I can attest to poverty being an enormous contributor to obesity in the United States. I have lived far below the poverty level in the USA, to the point where I simply could not buy so much as a bag of green beans. When you have twenty dollars to go to the grocery store with for a week for three people, you have to make it go as far as you can, and put something in those bellies. And tragically, the things that stretch the dollar the most are the things that are the worst to eat. Carbohydrates and fatty meats are the cheapest things in the grocery store. During my poverty years, I gained almost 200 pounds. At one time, this sort of obesity among the poor was referred to as "starch bloat".
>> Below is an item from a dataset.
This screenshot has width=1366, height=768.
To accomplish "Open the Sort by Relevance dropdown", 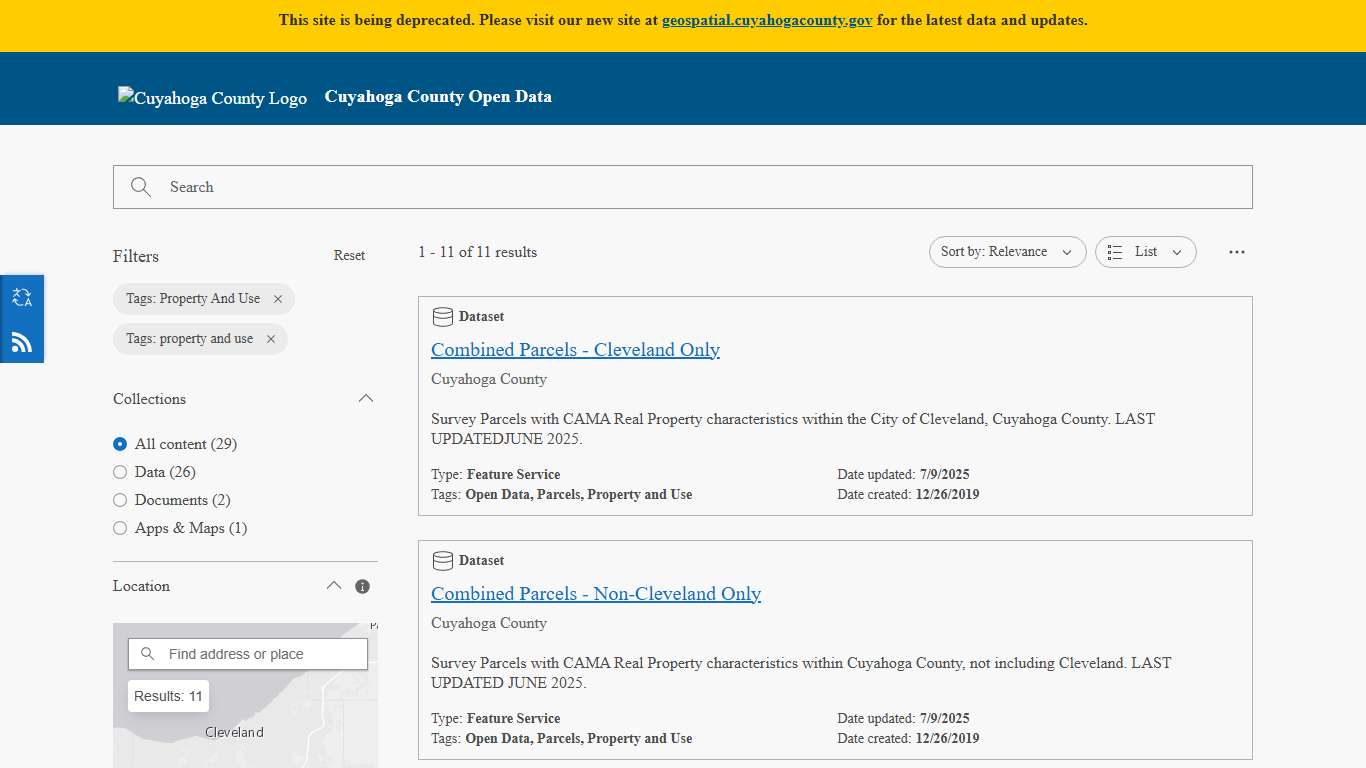I will (x=1006, y=252).
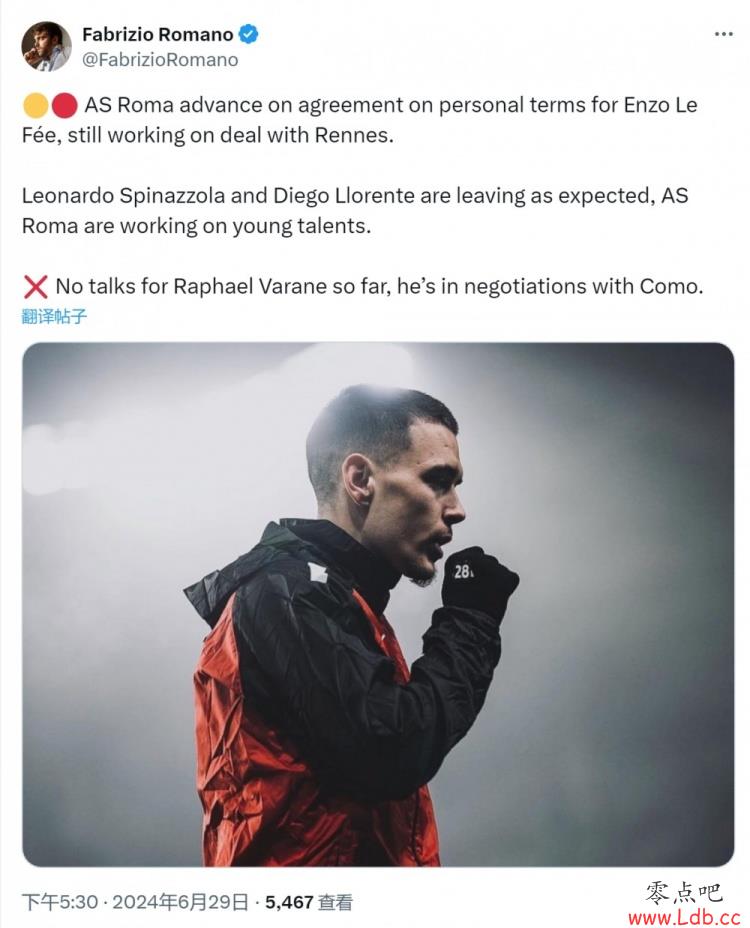Image resolution: width=750 pixels, height=928 pixels.
Task: Click the red circle emoji
Action: pyautogui.click(x=64, y=105)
I have lived out of the USA for some years now, and upon a recent visit to America, was appalled by what I saw people purchasing in the supermarket. Crates of those Ramen noodle things which are laden with carbohydrates, fat and salt, and which have absolutely no nutritional value to speak of. From the look of many shopping carts, people no longer drink water - bottles and bottles of soda, taking up more than half the cart. People with entire carts full of nothing but frozen dinners - about seventy five cents worth of food in a plastic tray and cardboard box - which costs about three bucks! Potato chips, pretzels, "breakfast bars". It was shocking, and sadly, these products are now becoming common in the country where I live now - and people's weight is going up.

Someone on the thread also mentioned the terrible cycle that slightly overweight children undergo - mothers who see their fat child as a bad reflection on them put them on diets at the very time when they absolutely should NOT be dieting. Prepubescent and early adolescent girls in particular tend toward what used to be called "puppy fat". It is often caused by the first surges of estrogen into the child's system - estrogen promotes fat production. If left alone, given a healthful but unrestricted diet and allowed to exercise normally, girls will eventually shed this weight - but let Diet Mom rush in and insist that her child be thin and start the guilt cycle and the shaming and humiliation of a child who fails to meet weight loss goals - and the damage is done. And the child's metabolic system becomes more efficient, so that she deposits more fat than ever.

After finding out about insulin resistance, and beginning to eat accordingly, I've gone from over 400 pounds to just about where I look and feel good - about 190. However, I accept that I will have to eat this way for the rest of my days - thankfully, it is a very healthy and satisfying way to eat! My particular answer to a complex problem - not the answer for everyone who happens to be obese, I'm sure, but the first thing I ever tried that I had any success with. I have maintained my present weight for over 4 years, and have been at a weight less than my highest weight for more than seven years.